-- START Extracted entries --

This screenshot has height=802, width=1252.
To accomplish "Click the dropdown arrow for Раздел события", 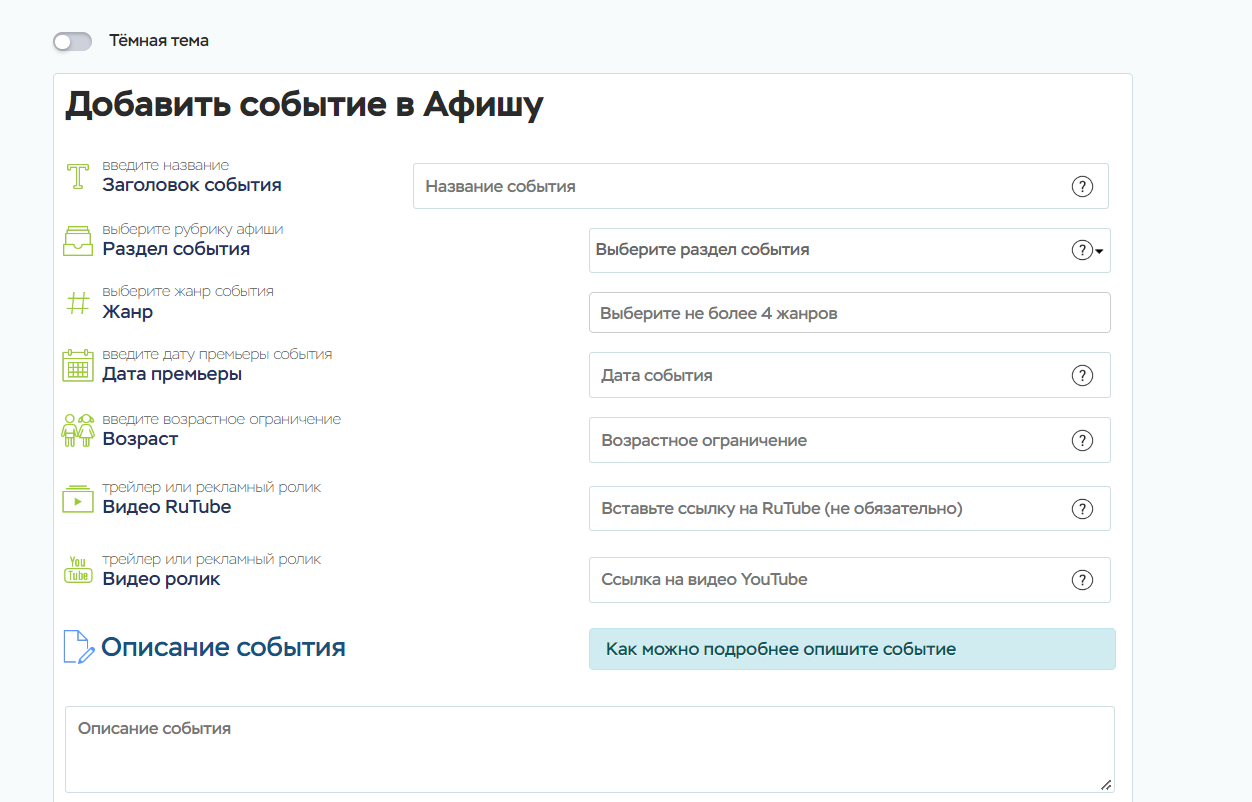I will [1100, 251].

-- END Extracted entries --
-- START Extracted entries --

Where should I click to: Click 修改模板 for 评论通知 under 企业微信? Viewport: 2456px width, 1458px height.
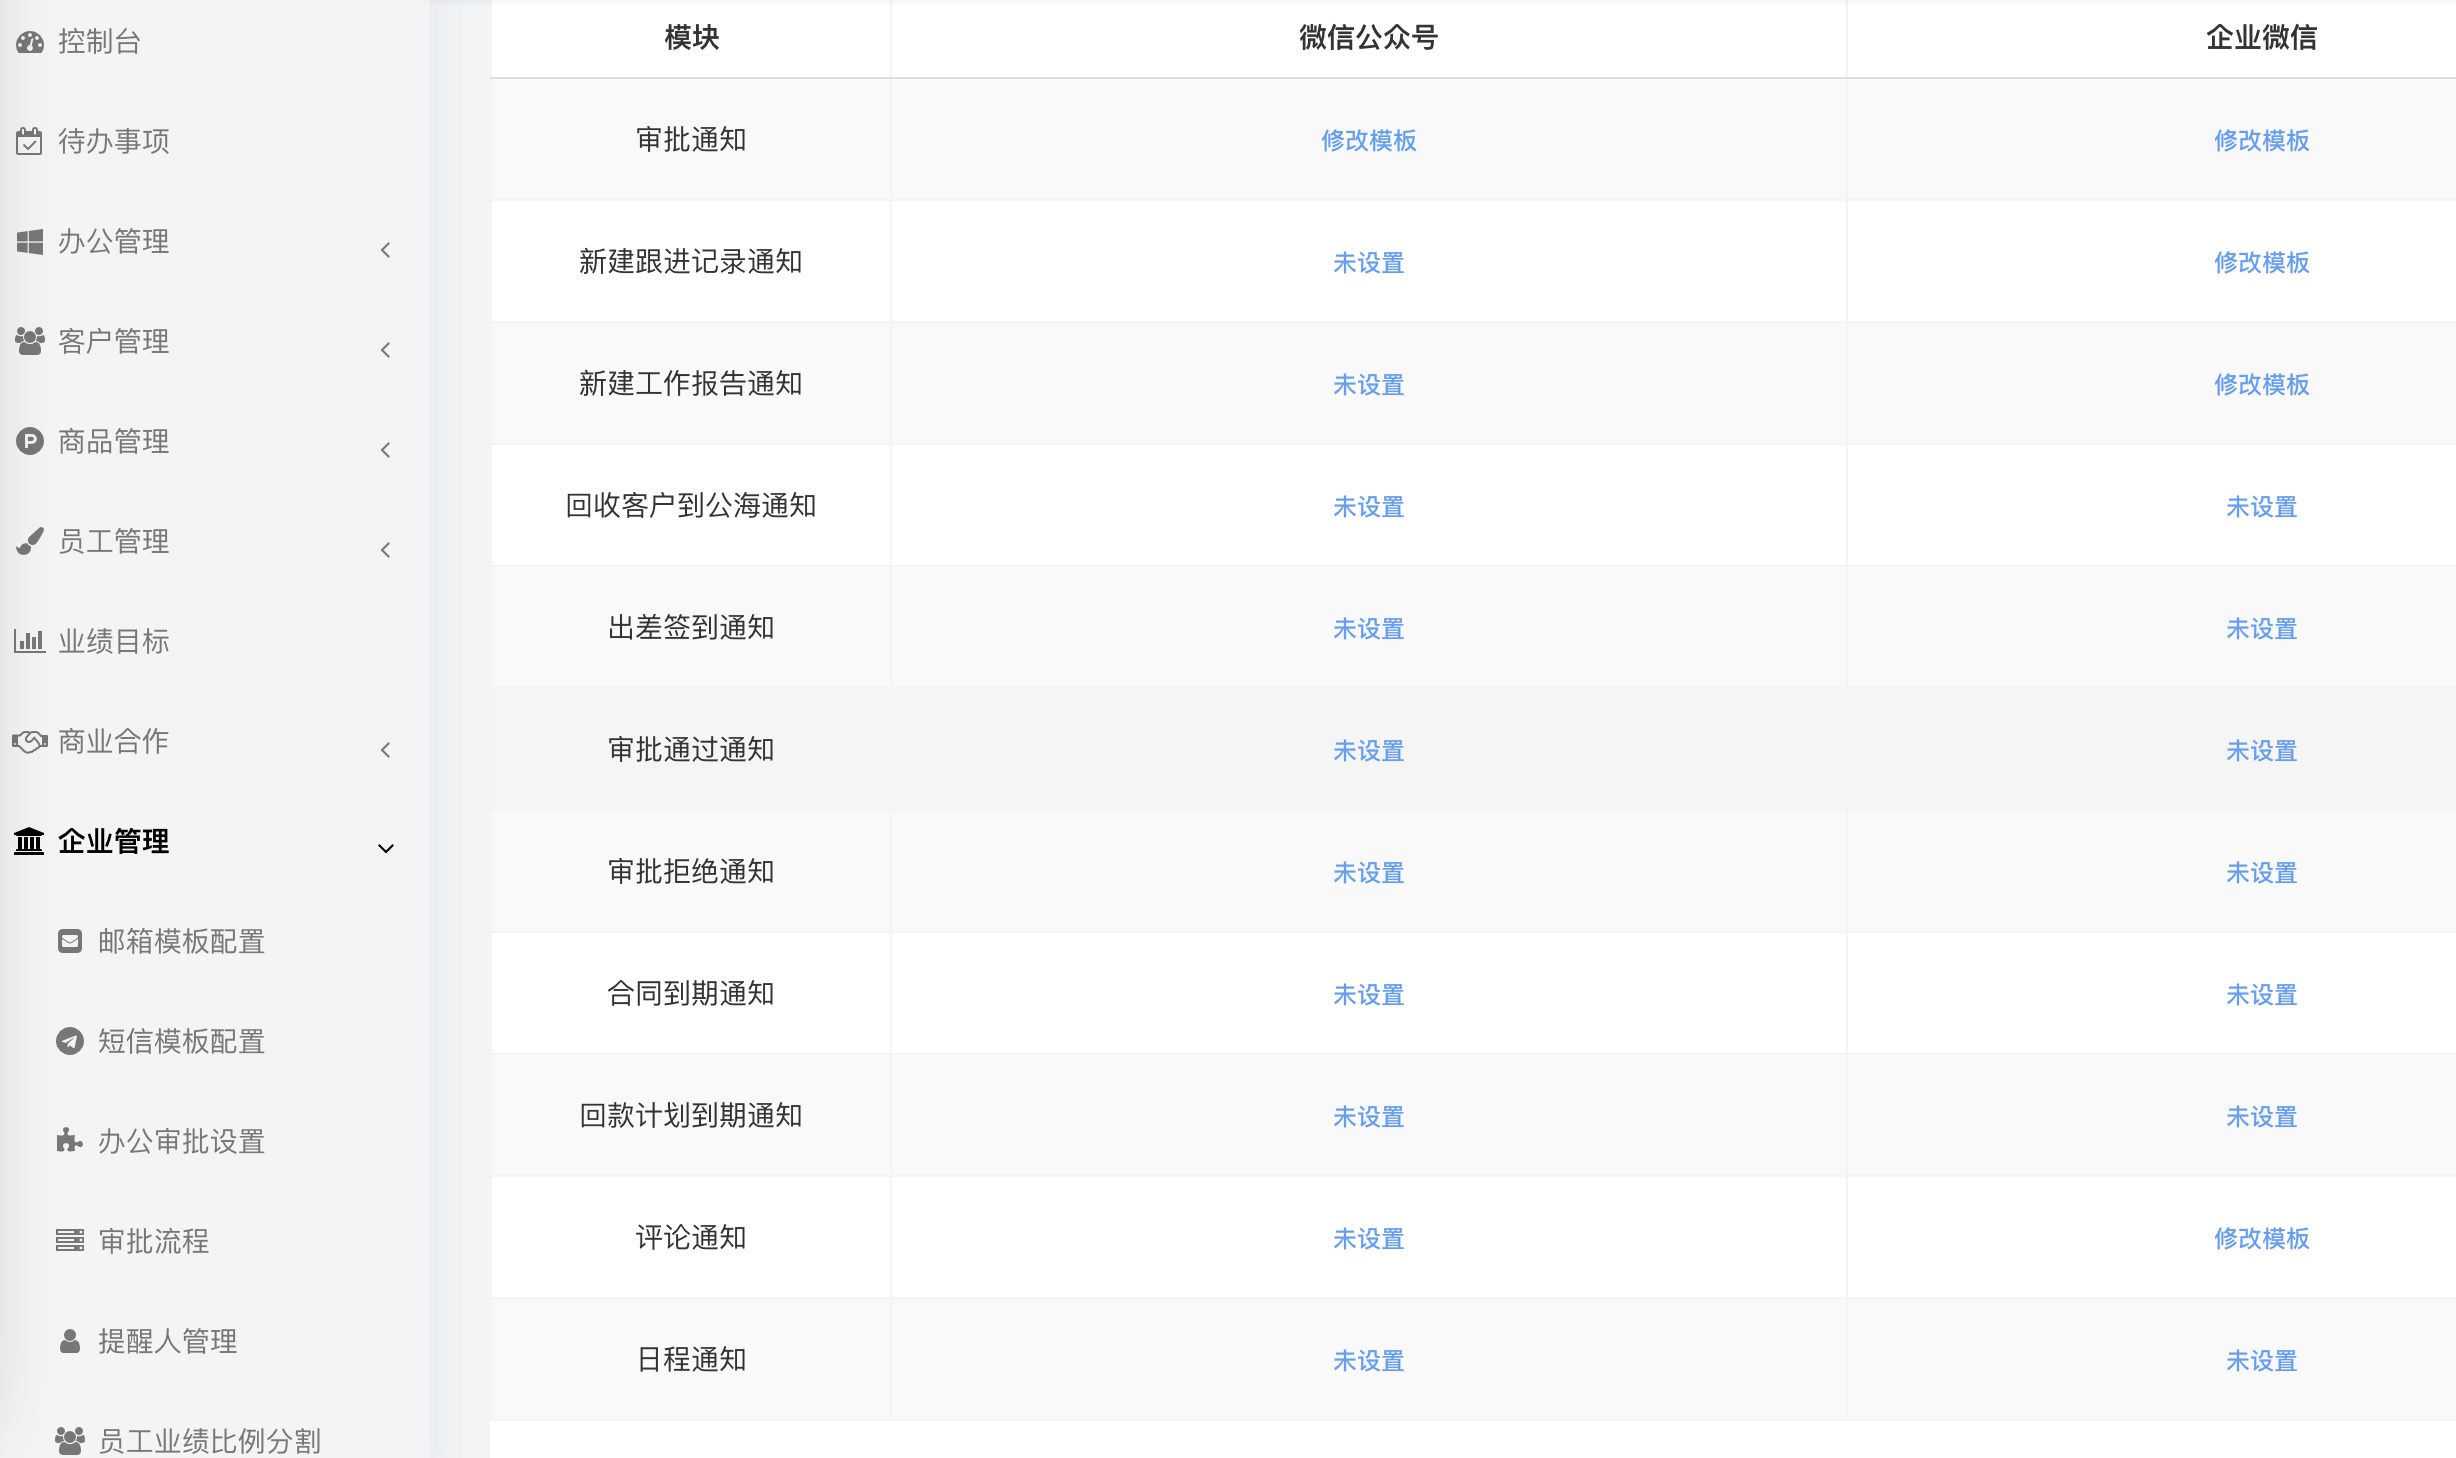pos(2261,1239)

-- END Extracted entries --
-- START Extracted entries --

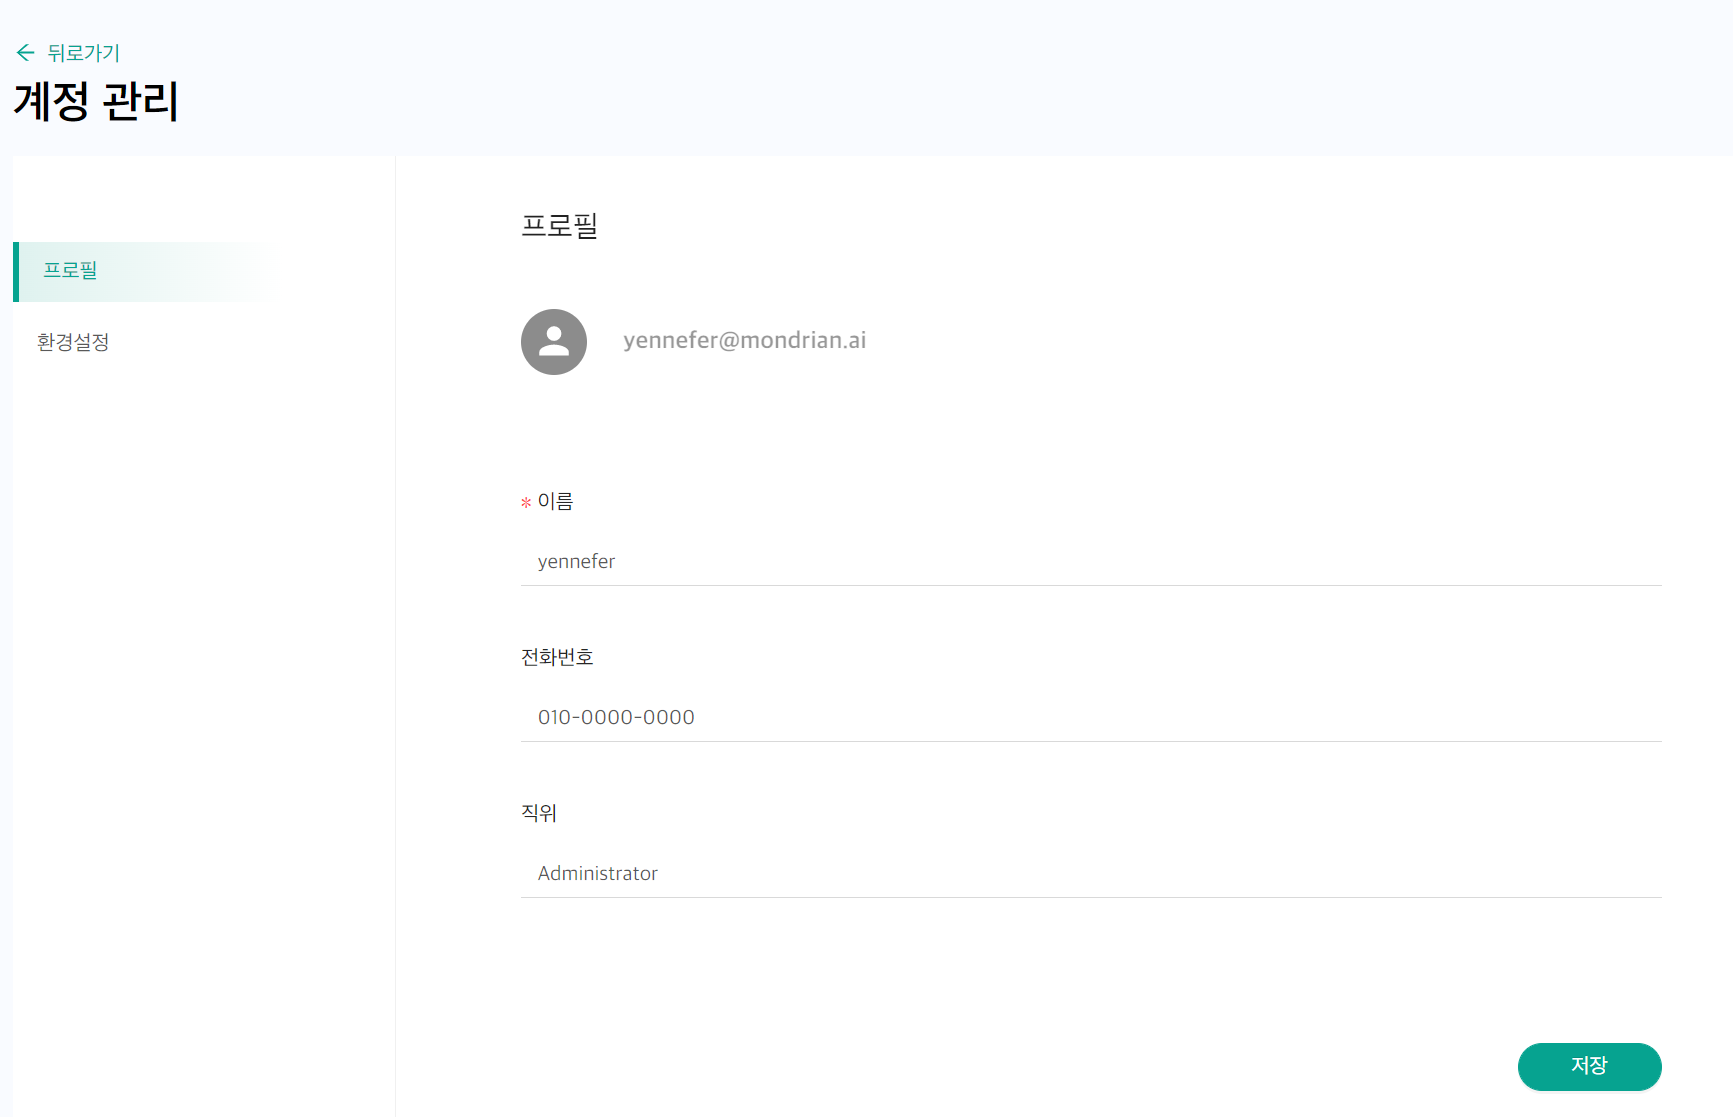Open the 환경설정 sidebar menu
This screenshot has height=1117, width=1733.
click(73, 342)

-- END Extracted entries --

» Task instructions
In the part of the data that opens with the line containing "Where should I" and closes with the line containing "pos(2261,1239)", switch "Viewport" to "Screen" and write those lines out again with nothing else changed. Leave the pictures out.

» Task solution
Where should I click to: Click 修改模板 for 评论通知 under 企业微信? Screen: 2456px width, 1458px height.
pos(2261,1239)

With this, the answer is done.